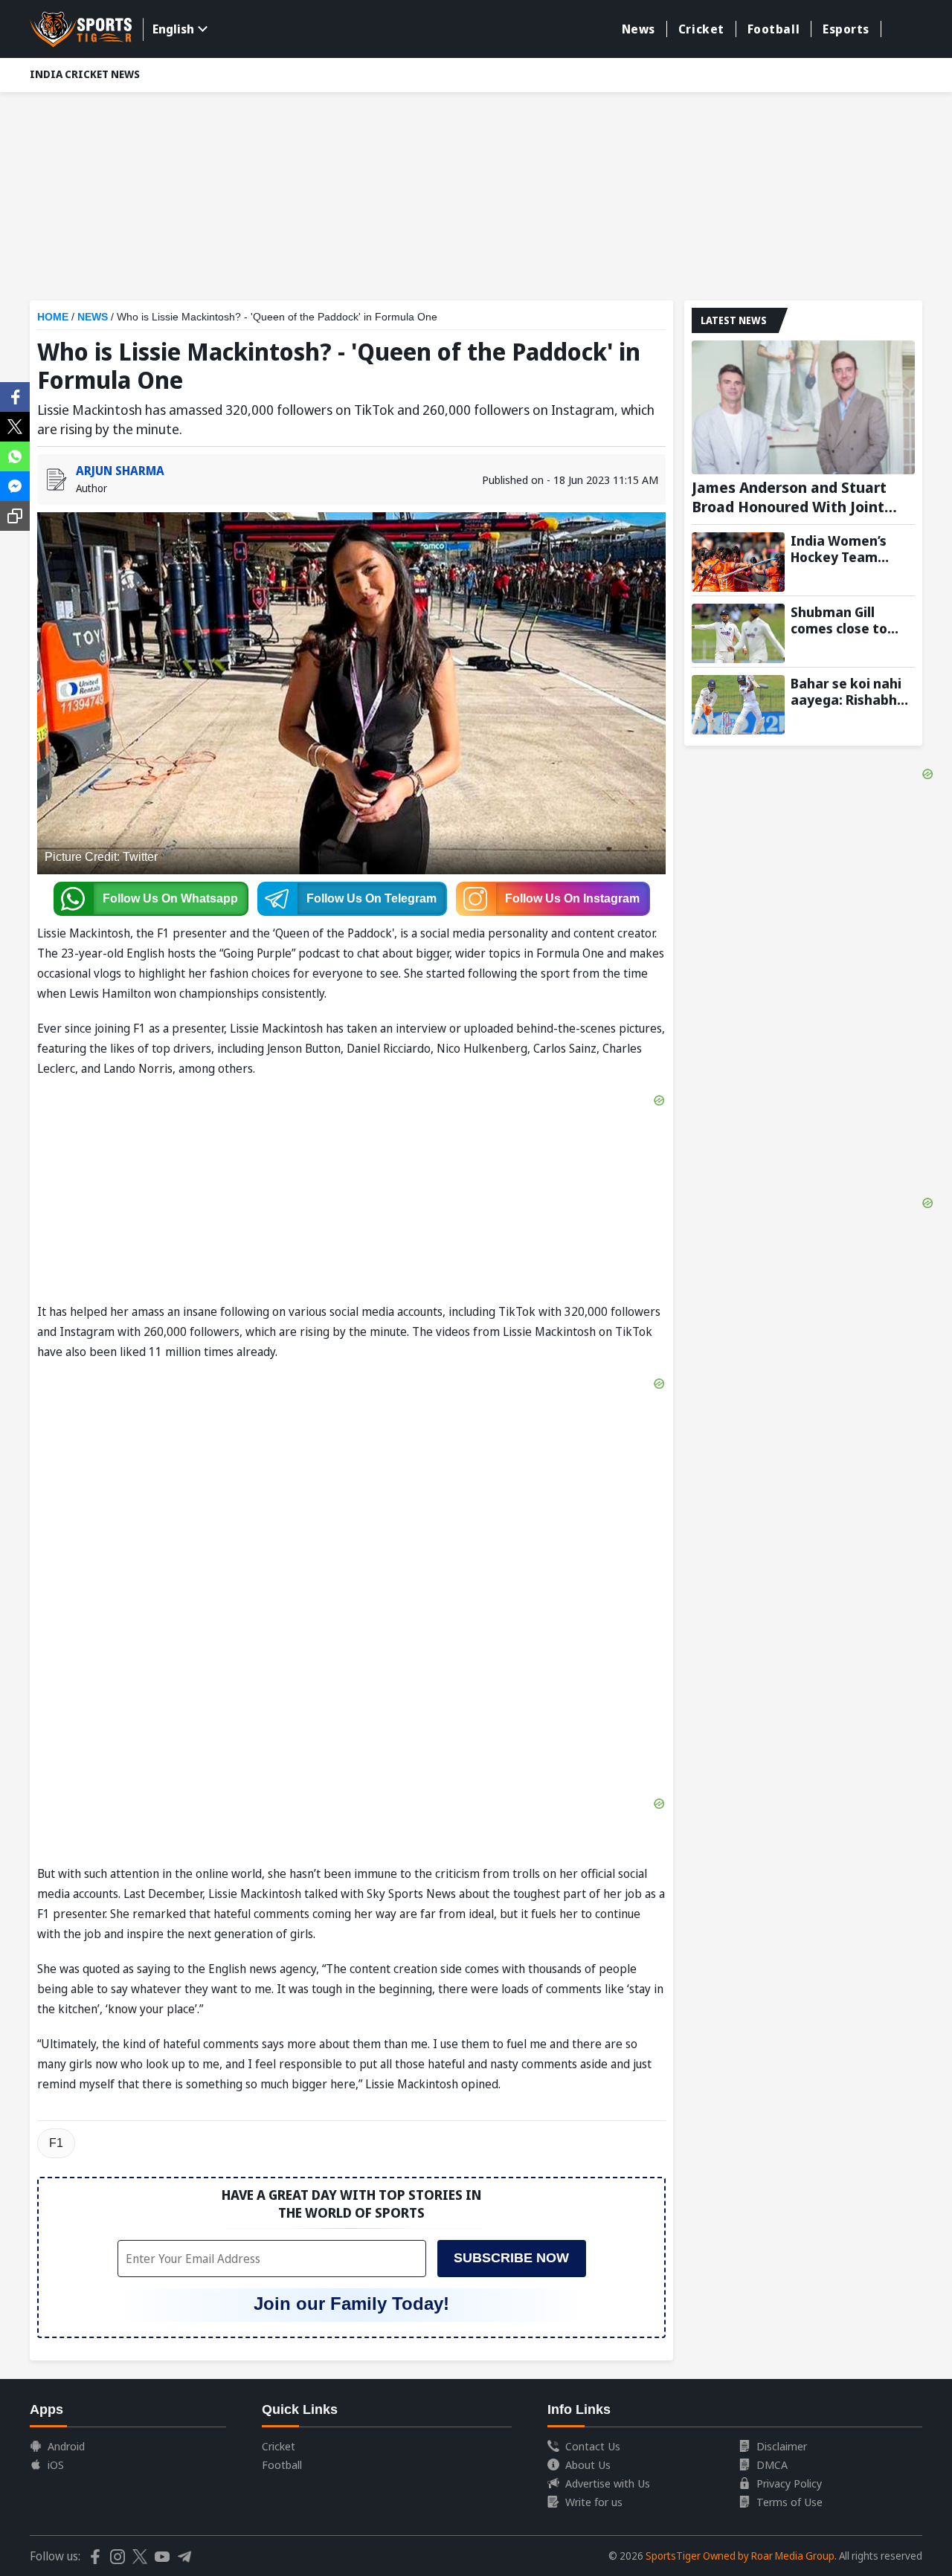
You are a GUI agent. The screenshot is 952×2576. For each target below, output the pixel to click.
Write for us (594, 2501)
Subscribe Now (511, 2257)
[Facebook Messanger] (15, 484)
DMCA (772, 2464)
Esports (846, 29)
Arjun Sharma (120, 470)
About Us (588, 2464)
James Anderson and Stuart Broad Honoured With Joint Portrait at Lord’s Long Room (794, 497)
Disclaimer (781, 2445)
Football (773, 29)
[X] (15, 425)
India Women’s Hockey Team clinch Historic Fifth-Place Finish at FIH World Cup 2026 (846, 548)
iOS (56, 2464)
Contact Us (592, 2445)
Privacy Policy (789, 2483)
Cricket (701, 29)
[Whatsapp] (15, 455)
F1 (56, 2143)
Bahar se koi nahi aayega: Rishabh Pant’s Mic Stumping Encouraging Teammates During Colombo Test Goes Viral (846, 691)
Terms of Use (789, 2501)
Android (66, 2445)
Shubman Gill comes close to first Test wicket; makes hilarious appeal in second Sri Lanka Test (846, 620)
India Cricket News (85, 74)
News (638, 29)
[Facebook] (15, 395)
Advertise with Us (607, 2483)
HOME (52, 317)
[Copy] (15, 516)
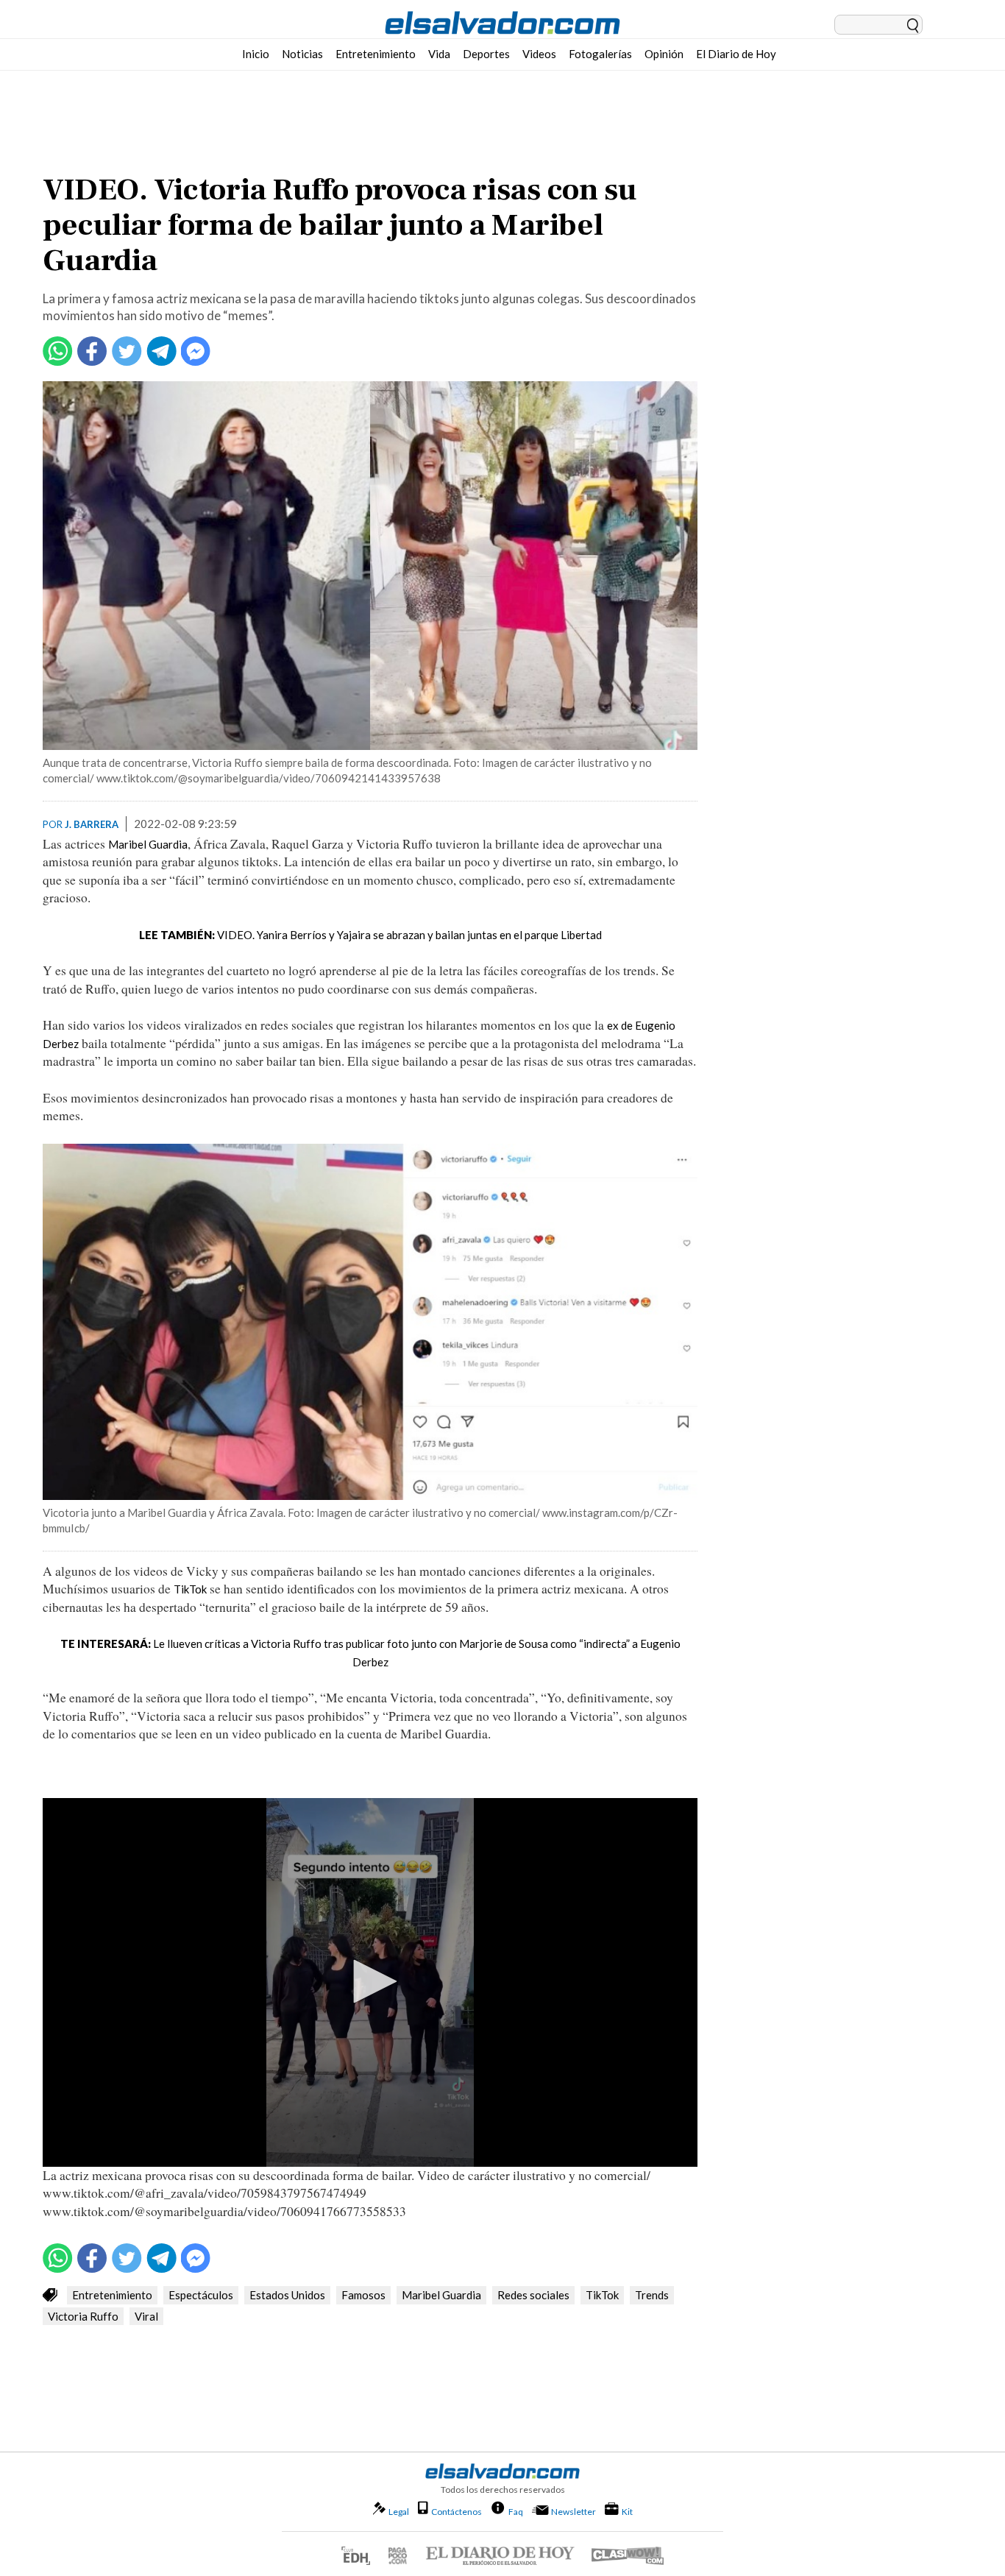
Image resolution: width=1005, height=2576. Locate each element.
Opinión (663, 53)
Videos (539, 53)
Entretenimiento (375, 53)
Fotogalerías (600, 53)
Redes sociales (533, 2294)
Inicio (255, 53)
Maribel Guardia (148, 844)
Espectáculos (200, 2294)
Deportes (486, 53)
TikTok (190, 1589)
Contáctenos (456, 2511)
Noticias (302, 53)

****

The entries above need to be output again in full, exactly, and without pictures.

* **Response box**:
You are a GUI agent. The screenshot is 952×2576. For each target below, output the pixel to click.
Write for us (594, 2501)
Subscribe Now (511, 2257)
[Facebook Messanger] (15, 484)
DMCA (772, 2464)
Esports (846, 29)
Arjun Sharma (120, 470)
About Us (588, 2464)
James Anderson and Stuart Broad Honoured With Joint Portrait at Lord’s Long Room (794, 497)
Disclaimer (781, 2445)
Football (773, 29)
[X] (15, 425)
India Women’s Hockey Team clinch Historic Fifth-Place Finish at FIH World Cup 2026 (846, 548)
iOS (56, 2464)
Contact Us (592, 2445)
Privacy Policy (789, 2483)
Cricket (701, 29)
[Whatsapp] (15, 455)
F1 (56, 2143)
Bahar se koi nahi aayega: Rishabh Pant’s Mic Stumping Encouraging Teammates During Colombo Test Goes Viral (846, 691)
Terms of Use (789, 2501)
Android (66, 2445)
Shubman Gill comes close to first Test wicket; makes hilarious appeal in second Sri Lanka Test (846, 620)
India Cricket News (85, 74)
News (638, 29)
[Facebook] (15, 395)
Advertise with Us (607, 2483)
HOME (52, 317)
[Copy] (15, 516)
Image resolution: width=1005, height=2576. Locate each element.
Opinión (663, 53)
Videos (539, 53)
Entretenimiento (375, 53)
Fotogalerías (600, 53)
Redes sociales (533, 2294)
Inicio (255, 53)
Maribel Guardia (148, 844)
Espectáculos (200, 2294)
Deportes (486, 53)
TikTok (190, 1589)
Contáctenos (456, 2511)
Noticias (302, 53)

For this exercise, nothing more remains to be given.